Task objective> Using the listing that follows, filter out every line lacking the string "icon" and return the rest.

Records provided>
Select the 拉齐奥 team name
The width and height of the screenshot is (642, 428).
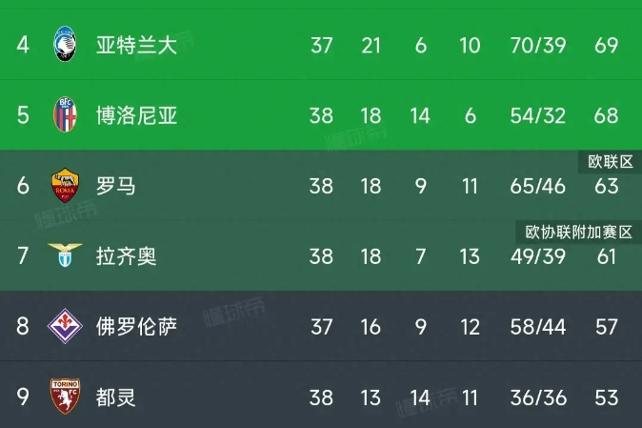(127, 256)
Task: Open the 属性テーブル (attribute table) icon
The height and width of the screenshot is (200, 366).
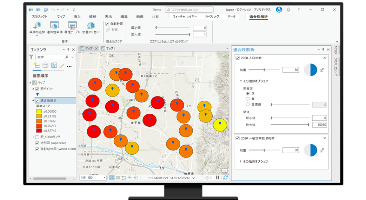Action: coord(72,26)
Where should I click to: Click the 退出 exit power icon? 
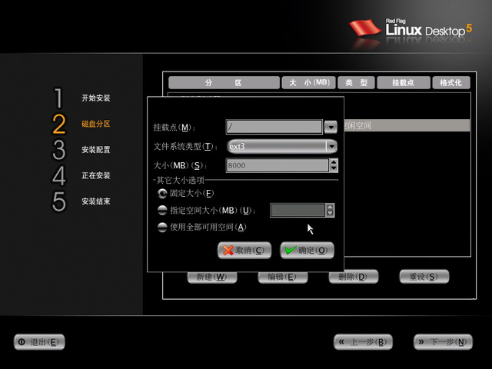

Exercise answer>
Task: Open the 属性テーブル (attribute table) icon
Where should I click to: Click the 退出 exit power icon? 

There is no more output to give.